[Stored items from a collection]
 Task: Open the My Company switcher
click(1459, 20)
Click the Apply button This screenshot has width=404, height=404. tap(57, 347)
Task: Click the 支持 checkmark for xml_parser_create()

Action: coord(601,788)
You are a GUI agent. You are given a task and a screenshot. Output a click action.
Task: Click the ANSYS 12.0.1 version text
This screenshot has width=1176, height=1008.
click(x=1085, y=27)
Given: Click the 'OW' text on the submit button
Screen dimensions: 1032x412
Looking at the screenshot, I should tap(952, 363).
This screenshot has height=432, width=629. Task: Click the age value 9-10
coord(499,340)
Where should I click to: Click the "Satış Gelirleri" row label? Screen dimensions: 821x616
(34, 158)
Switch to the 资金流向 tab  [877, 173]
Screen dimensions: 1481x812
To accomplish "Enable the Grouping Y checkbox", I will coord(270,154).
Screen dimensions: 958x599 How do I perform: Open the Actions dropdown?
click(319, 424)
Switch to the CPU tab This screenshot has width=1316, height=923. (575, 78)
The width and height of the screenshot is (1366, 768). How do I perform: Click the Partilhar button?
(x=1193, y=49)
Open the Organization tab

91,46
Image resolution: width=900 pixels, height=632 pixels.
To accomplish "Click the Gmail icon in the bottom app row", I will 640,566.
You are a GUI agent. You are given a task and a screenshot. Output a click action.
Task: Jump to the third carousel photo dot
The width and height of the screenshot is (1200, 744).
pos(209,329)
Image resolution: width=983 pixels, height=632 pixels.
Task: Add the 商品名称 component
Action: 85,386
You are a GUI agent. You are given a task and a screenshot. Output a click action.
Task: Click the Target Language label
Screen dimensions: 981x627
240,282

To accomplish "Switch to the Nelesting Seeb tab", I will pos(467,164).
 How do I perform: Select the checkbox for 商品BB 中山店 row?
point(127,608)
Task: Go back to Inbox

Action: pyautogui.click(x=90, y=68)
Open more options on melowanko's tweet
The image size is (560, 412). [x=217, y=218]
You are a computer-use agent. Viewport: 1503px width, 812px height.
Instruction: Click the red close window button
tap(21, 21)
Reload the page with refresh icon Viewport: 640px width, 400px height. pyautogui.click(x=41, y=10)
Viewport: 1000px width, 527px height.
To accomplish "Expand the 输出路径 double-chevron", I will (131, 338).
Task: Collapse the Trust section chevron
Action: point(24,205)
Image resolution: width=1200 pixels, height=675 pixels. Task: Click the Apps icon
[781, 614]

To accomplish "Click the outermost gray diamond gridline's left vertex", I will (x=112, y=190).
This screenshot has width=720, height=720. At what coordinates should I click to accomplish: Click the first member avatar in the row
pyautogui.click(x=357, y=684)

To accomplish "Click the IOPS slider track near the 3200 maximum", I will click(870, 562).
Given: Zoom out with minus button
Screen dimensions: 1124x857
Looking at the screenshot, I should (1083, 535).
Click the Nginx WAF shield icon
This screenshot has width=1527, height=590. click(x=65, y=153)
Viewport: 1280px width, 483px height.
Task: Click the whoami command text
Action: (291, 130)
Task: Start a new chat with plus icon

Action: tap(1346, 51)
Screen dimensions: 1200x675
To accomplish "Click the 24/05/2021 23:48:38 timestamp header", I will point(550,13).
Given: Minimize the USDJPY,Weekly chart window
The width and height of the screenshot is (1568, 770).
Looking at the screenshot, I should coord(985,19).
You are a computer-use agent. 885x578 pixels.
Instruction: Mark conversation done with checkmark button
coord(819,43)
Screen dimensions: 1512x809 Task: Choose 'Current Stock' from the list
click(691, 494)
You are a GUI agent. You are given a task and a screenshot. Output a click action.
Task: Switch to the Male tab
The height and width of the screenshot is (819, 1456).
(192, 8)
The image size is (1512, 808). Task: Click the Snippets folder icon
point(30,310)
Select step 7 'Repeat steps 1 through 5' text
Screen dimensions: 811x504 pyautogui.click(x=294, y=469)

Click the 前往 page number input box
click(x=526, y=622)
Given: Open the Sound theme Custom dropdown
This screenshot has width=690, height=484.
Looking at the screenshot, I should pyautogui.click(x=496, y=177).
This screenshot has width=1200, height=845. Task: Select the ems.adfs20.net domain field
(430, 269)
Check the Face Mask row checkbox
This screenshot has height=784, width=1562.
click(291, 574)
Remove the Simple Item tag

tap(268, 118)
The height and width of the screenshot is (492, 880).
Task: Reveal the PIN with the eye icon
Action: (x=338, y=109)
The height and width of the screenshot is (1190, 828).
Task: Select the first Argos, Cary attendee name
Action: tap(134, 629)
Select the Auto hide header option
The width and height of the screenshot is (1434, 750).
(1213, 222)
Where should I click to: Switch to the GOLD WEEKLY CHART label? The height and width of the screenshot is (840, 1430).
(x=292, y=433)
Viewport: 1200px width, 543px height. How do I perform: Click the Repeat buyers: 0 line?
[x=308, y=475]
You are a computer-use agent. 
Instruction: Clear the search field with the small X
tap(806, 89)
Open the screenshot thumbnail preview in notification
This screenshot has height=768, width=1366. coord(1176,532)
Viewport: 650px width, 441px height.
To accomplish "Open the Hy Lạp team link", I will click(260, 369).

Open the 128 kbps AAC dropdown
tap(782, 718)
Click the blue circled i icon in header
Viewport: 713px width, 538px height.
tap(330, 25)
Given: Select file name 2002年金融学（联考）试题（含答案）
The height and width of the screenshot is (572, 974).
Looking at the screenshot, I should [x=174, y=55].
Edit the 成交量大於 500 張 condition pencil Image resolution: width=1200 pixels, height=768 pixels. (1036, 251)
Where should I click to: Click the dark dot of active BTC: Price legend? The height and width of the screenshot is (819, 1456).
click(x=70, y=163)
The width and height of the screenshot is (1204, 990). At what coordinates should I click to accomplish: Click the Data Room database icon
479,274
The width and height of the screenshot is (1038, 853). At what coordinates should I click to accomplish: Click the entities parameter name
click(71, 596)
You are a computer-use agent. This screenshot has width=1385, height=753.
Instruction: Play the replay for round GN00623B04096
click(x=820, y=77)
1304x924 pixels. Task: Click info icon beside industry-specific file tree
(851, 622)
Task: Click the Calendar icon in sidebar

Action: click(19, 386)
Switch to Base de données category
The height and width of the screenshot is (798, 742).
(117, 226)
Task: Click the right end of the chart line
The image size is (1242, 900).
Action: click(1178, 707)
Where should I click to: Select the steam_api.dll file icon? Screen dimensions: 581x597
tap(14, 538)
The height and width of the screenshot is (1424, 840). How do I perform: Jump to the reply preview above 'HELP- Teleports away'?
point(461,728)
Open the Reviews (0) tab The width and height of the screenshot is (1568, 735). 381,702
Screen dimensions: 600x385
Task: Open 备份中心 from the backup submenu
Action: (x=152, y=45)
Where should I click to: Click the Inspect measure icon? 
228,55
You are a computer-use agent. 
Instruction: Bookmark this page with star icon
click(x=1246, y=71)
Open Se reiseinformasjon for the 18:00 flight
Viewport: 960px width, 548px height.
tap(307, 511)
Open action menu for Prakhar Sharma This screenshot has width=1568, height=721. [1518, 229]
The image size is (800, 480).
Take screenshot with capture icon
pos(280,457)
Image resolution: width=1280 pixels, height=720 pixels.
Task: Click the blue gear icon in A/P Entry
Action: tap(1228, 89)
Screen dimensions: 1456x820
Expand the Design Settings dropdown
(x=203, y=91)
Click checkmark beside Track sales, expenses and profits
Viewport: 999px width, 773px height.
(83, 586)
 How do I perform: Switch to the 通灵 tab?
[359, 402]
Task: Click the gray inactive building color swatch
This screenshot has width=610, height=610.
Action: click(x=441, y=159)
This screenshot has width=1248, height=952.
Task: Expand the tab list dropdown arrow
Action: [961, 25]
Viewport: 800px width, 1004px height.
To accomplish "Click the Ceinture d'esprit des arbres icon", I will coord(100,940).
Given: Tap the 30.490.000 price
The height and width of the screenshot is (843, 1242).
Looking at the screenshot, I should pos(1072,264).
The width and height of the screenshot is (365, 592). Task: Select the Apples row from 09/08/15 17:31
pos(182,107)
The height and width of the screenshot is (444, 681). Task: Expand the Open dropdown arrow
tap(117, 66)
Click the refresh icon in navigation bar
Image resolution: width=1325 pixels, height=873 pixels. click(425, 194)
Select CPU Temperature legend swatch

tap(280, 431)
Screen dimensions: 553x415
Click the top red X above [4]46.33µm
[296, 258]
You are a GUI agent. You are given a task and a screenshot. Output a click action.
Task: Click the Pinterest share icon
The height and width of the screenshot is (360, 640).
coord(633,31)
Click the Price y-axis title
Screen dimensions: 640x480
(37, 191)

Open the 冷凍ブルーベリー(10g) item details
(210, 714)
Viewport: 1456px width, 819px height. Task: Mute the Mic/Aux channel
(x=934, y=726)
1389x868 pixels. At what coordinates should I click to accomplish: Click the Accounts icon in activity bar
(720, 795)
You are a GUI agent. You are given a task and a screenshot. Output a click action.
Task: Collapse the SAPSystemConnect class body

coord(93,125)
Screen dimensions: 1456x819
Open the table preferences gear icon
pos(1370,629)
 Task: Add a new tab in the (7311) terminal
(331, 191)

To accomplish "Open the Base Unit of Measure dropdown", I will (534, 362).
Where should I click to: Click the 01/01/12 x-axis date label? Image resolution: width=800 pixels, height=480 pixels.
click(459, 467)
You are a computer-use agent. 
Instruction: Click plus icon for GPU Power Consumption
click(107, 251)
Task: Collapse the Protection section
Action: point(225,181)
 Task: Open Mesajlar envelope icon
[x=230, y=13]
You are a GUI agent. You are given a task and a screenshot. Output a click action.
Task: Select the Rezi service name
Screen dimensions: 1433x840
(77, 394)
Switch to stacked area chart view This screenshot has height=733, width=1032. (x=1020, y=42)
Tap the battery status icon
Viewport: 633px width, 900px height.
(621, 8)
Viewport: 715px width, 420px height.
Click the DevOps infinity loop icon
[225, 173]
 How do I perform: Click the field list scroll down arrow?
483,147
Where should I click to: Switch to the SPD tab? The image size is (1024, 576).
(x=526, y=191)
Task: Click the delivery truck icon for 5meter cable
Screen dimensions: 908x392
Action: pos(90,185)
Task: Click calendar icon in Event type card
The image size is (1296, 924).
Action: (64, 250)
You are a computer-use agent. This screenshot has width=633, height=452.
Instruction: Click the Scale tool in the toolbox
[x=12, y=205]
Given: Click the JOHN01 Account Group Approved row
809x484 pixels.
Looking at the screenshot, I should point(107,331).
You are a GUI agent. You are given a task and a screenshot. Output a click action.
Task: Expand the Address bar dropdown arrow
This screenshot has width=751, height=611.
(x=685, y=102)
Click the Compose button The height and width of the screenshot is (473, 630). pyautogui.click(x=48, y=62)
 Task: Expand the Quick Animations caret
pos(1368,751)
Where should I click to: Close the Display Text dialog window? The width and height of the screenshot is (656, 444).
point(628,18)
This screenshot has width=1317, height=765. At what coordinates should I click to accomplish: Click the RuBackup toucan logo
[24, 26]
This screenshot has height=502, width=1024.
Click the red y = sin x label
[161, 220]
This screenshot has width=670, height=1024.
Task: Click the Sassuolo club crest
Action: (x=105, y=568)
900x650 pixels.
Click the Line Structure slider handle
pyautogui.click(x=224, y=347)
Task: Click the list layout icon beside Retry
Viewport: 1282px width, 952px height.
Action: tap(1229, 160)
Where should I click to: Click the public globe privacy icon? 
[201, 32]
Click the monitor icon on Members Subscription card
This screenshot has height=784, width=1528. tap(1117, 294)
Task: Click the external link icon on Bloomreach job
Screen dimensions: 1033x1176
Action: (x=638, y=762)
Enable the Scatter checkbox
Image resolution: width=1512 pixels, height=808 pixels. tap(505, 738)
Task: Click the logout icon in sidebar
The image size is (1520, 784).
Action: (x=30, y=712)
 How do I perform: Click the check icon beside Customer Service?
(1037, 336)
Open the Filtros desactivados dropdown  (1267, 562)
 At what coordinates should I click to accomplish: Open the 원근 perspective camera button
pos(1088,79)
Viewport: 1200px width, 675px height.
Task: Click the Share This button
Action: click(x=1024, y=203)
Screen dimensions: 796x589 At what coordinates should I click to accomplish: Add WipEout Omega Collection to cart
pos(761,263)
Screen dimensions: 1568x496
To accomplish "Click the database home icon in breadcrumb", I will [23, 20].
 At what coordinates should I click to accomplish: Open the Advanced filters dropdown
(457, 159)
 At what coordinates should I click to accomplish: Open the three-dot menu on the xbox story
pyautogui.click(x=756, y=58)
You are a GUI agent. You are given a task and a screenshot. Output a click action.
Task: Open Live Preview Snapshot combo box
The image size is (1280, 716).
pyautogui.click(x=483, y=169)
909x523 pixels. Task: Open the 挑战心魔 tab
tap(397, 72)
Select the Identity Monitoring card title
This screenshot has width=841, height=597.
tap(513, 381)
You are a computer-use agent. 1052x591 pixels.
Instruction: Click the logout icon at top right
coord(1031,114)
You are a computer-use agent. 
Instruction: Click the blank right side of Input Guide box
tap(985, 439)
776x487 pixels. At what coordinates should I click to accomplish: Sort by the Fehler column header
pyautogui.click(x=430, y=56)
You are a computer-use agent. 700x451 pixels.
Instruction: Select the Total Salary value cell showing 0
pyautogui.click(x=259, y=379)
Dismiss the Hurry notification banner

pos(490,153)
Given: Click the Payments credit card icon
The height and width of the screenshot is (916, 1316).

Work instructions
Write out the records again, beginning at the line that has "You are a computer-use agent. 885x578 pixels." and stopping after the line that has "click(691, 494)", with "Current Stock" changed to "Available Stock" and nothing else altered.

Solution to this exercise
You are a computer-use agent. 885x578 pixels.
Instruction: Mark conversation done with checkmark button
coord(819,43)
Screen dimensions: 1512x809 Task: Choose 'Available Stock' from the list
click(691, 494)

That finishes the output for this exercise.